_DATA FOR THIS TASK_.
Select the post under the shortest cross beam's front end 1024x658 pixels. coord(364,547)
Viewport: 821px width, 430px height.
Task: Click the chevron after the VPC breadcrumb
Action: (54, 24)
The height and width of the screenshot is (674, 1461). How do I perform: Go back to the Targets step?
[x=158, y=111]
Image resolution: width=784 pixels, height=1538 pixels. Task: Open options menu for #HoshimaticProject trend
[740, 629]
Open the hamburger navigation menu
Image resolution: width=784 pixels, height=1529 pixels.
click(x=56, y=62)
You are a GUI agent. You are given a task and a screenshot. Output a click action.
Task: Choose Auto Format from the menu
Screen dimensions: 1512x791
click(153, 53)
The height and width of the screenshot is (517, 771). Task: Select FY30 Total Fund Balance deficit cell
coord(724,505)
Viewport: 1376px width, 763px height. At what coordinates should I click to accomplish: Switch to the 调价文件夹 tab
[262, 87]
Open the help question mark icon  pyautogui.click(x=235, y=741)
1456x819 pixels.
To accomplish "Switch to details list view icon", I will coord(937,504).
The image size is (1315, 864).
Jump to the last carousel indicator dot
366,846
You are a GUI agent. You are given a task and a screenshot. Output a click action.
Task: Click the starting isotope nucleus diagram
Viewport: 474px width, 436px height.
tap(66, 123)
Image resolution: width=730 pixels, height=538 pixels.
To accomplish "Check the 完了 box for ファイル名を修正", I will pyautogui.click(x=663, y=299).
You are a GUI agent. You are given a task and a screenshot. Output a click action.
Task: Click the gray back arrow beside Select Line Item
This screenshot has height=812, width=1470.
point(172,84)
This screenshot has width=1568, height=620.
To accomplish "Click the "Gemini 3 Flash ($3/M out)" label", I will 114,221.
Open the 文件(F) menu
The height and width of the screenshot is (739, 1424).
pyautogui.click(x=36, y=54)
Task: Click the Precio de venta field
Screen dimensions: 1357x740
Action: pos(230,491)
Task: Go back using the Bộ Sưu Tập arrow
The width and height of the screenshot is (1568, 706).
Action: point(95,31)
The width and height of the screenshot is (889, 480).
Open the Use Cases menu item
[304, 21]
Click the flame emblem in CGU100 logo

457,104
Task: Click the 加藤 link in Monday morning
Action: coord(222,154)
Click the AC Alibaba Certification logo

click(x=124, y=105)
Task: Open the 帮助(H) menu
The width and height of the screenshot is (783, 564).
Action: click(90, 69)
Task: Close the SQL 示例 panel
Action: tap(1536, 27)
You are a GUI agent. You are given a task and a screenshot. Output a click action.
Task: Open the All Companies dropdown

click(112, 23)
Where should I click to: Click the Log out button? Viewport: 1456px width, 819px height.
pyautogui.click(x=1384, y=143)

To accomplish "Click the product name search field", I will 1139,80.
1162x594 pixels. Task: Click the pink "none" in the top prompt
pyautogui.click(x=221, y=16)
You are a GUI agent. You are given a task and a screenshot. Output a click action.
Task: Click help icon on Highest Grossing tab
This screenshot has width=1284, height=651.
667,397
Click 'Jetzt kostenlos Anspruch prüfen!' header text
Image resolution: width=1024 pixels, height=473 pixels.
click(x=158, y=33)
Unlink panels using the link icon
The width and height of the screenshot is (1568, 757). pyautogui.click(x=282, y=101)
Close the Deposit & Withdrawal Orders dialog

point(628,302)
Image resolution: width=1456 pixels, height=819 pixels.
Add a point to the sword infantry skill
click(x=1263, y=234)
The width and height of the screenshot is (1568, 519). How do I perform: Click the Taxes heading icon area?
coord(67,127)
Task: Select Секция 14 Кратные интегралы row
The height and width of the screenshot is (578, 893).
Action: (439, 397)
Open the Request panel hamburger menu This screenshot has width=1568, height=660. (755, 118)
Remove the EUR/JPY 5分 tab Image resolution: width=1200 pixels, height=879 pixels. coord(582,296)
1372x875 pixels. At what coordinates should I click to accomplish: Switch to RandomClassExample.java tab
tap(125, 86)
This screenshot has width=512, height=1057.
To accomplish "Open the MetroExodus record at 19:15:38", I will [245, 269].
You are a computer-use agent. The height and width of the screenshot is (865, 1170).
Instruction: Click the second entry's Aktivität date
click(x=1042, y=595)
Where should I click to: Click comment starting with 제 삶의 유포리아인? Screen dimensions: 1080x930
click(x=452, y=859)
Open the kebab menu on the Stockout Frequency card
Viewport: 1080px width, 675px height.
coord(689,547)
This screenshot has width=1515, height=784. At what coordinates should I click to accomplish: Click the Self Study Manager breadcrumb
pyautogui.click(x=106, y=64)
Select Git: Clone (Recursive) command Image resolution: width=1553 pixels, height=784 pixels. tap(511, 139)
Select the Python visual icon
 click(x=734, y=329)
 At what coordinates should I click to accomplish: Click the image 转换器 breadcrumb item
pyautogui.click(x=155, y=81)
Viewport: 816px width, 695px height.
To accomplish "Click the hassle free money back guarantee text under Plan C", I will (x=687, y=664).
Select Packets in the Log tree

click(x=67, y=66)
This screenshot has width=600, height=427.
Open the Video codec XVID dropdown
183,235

_THE PROBLEM_. Rewrite all of the entries above, replacing "Screen dimensions" with "Display dimensions" wherever it occurs and keeping everything else the same.

_ANSWER TO THE PROBLEM_.
Select the post under the shortest cross beam's front end 1024x658 pixels. coord(364,547)
Viewport: 821px width, 430px height.
Task: Click the chevron after the VPC breadcrumb
Action: (54, 24)
The height and width of the screenshot is (674, 1461). How do I perform: Go back to the Targets step?
[x=158, y=111]
Image resolution: width=784 pixels, height=1538 pixels. Task: Open options menu for #HoshimaticProject trend
[740, 629]
Open the hamburger navigation menu
Image resolution: width=784 pixels, height=1529 pixels.
click(x=56, y=62)
You are a GUI agent. You are given a task and a screenshot. Output a click action.
Task: Choose Auto Format from the menu
Display dimensions: 1512x791
click(153, 53)
The height and width of the screenshot is (517, 771). Task: Select FY30 Total Fund Balance deficit cell
coord(724,505)
Viewport: 1376px width, 763px height. At what coordinates should I click to accomplish: Switch to the 调价文件夹 tab
[262, 87]
Open the help question mark icon  pyautogui.click(x=235, y=741)
1456x819 pixels.
To accomplish "Switch to details list view icon", I will coord(937,504).
The image size is (1315, 864).
Jump to the last carousel indicator dot
366,846
You are a GUI agent. You are given a task and a screenshot. Output a click action.
Task: Click the starting isotope nucleus diagram
Viewport: 474px width, 436px height.
tap(66, 123)
Image resolution: width=730 pixels, height=538 pixels.
To accomplish "Check the 完了 box for ファイル名を修正", I will pyautogui.click(x=663, y=299).
You are a GUI agent. You are given a task and a screenshot. Output a click action.
Task: Click the gray back arrow beside Select Line Item
This screenshot has height=812, width=1470.
point(172,84)
This screenshot has width=1568, height=620.
To accomplish "Click the "Gemini 3 Flash ($3/M out)" label", I will 114,221.
Open the 文件(F) menu
The height and width of the screenshot is (739, 1424).
pyautogui.click(x=36, y=54)
Task: Click the Precio de venta field
Display dimensions: 1357x740
Action: pos(230,491)
Task: Go back using the Bộ Sưu Tập arrow
The width and height of the screenshot is (1568, 706).
Action: point(95,31)
The width and height of the screenshot is (889, 480).
Open the Use Cases menu item
[304, 21]
Click the flame emblem in CGU100 logo

457,104
Task: Click the 加藤 link in Monday morning
Action: coord(222,154)
Click the AC Alibaba Certification logo

click(x=124, y=105)
Task: Open the 帮助(H) menu
The width and height of the screenshot is (783, 564).
Action: click(90, 69)
Task: Close the SQL 示例 panel
Action: tap(1536, 27)
You are a GUI agent. You are given a task and a screenshot. Output a click action.
Task: Open the All Companies dropdown

click(112, 23)
Where should I click to: Click the Log out button? Viewport: 1456px width, 819px height.
pyautogui.click(x=1384, y=143)

To accomplish "Click the product name search field", I will 1139,80.
1162x594 pixels. Task: Click the pink "none" in the top prompt
pyautogui.click(x=221, y=16)
You are a GUI agent. You are given a task and a screenshot. Output a click action.
Task: Click help icon on Highest Grossing tab
This screenshot has width=1284, height=651.
667,397
Click 'Jetzt kostenlos Anspruch prüfen!' header text
Image resolution: width=1024 pixels, height=473 pixels.
click(x=158, y=33)
Unlink panels using the link icon
The width and height of the screenshot is (1568, 757). pyautogui.click(x=282, y=101)
Close the Deposit & Withdrawal Orders dialog

point(628,302)
Image resolution: width=1456 pixels, height=819 pixels.
Add a point to the sword infantry skill
click(x=1263, y=234)
The width and height of the screenshot is (1568, 519). How do I perform: Click the Taxes heading icon area?
coord(67,127)
Task: Select Секция 14 Кратные интегралы row
The height and width of the screenshot is (578, 893).
Action: (439, 397)
Open the Request panel hamburger menu This screenshot has width=1568, height=660. (755, 118)
Remove the EUR/JPY 5分 tab Image resolution: width=1200 pixels, height=879 pixels. coord(582,296)
1372x875 pixels. At what coordinates should I click to accomplish: Switch to RandomClassExample.java tab
tap(125, 86)
This screenshot has width=512, height=1057.
To accomplish "Open the MetroExodus record at 19:15:38", I will [245, 269].
You are a computer-use agent. The height and width of the screenshot is (865, 1170).
Instruction: Click the second entry's Aktivität date
click(x=1042, y=595)
Where should I click to: Click comment starting with 제 삶의 유포리아인? Display dimensions: 1080x930
click(x=452, y=859)
Open the kebab menu on the Stockout Frequency card
Viewport: 1080px width, 675px height.
coord(689,547)
This screenshot has width=1515, height=784. At what coordinates should I click to accomplish: Click the Self Study Manager breadcrumb
pyautogui.click(x=106, y=64)
Select Git: Clone (Recursive) command Image resolution: width=1553 pixels, height=784 pixels. tap(511, 139)
Select the Python visual icon
 click(x=734, y=329)
 At what coordinates should I click to accomplish: Click the image 转换器 breadcrumb item
pyautogui.click(x=155, y=81)
Viewport: 816px width, 695px height.
To accomplish "Click the hassle free money back guarantee text under Plan C", I will (x=687, y=664).
Select Packets in the Log tree

click(x=67, y=66)
This screenshot has width=600, height=427.
Open the Video codec XVID dropdown
183,235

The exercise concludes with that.